What needs to be done »
All of the data should be copied exactly, with the pictures left out.

Supplied data »
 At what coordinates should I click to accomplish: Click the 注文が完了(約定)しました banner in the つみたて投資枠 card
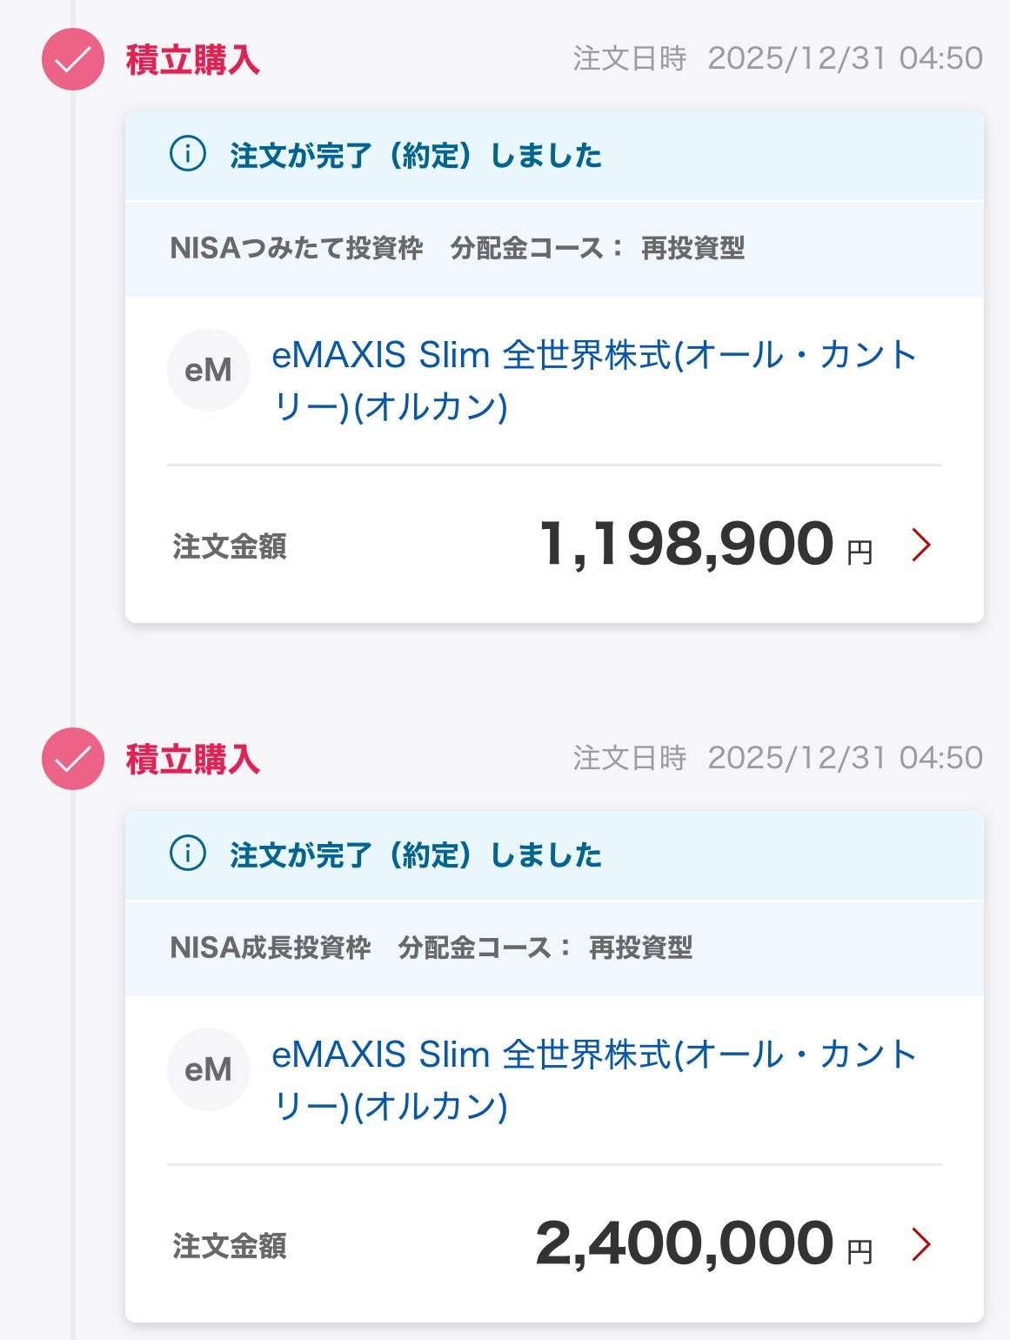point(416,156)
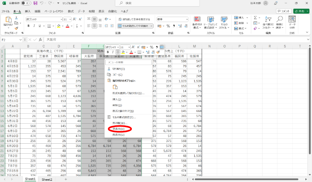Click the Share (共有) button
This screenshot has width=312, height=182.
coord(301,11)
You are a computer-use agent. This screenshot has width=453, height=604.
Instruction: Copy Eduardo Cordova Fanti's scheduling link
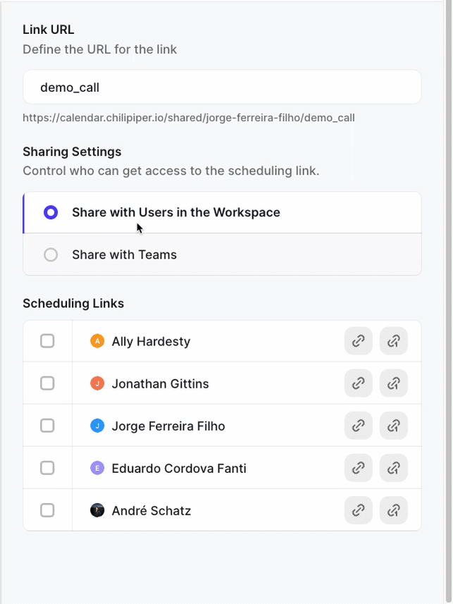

Result »
 At what coordinates should I click to accomplish: Click the 注文が完了(約定)しました banner in the つみたて投資枠 card
point(416,156)
Click the Share (共有) button
This screenshot has width=312, height=182.
coord(301,11)
You are a computer-use agent. This screenshot has width=453, height=604.
Instruction: Copy Eduardo Cordova Fanti's scheduling link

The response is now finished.